> I don't know that it's necessary to remove the old serialization. It works 
> just fine for symmetric serialization (a controlled environment where you can 
> guarantee the reader and writer use the exact same code). Under that 
> constraint, it actually delivers on its promise. It's just that it's 
> dangerous for almost anything else.

Yes.  And, note as well that it is not all-or-nothing; we can “demote” default 
serialization without disabling it, by (say) requiring an opt-in (e.g., 
—enable-default-unsafe-legacy-serialization-yes-i-know) so that applications 
that want to use it can, and applications that don’t can be protected from it.  
There’s a huge range of policy choices here,  which can be phased in over time. 
 

There are two parts to the approach outlined here: 

 - Upgrading the programming model to allow authors to have explicit but 
unobtrusive control over extracting state from objects, reconstituting them 
safely, and capturing schema evolution;
 - Adjusting Java serialization (and other serialization frameworks) to use 
this mechanism.

The first is obviously a precursor to the second, but within the second, there 
is a range of policy choices, which can play out over time, and different 
serialization frameworks can make different choices.  

> The main thing that I have a problem with is `open`. It seems we are turning 
> 4 visibility levels into a 4x2 matrix (with one cell, `public open`, being 
> redundant) ... and just because of reflection? This feels wrong to me.
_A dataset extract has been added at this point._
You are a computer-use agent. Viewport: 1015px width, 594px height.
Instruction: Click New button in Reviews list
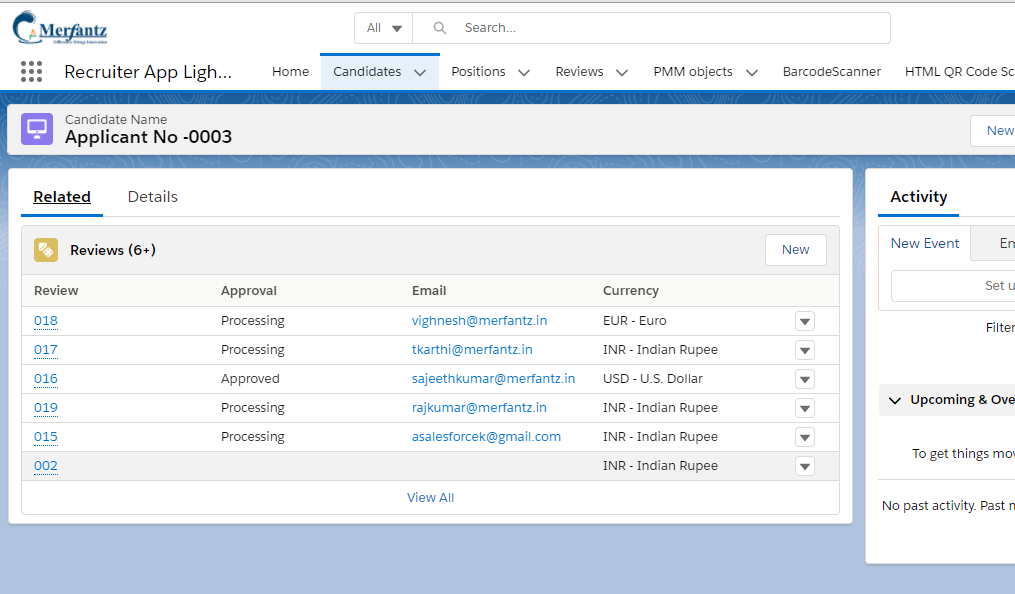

It 
> might be what we need, but I would really like to know that we've exhausted 
> all alternatives. Again, though, this is a tree. The forest is good.

Actually, “public open” may not actually be redundant; “public open” in a 
non-exported package of a module is only statically public within the module.  

But again, this is a tree, so let’s talk about the forest: the distinction 
between “front door” and “back door” APIs is real.  Backdoor APIs include 
serialization, but they also include members that exist to support, say, 
mocking or dependency injection.  

While the “backdoor” API members are effectively public, we don’t necessarily 
want to expose them statically to front-door consumers, because they are not 
intended for front-door consumers.  The module system has recognized this need, 
where a package can be opened but not exported, allowing for dynamic access but 
not static access.  We can piggyback on this (if a module is open, it is not 
actually required to open the individual members, though doing so has benefit 
to readers anyway), but opening an entire module for the sake of serializing a 
few classes is a pretty coarse hammer.  

I see a lot of benefit in using the _same_ mechanism to segregate front-door 
and back-door API members at the different granularities (member, class, 
package, module) rather than inventing different ones, but that’s a 
possibilities too.  Another possibility is to break the 4x2 down into 4+1, 
where “open” implies “statically private”.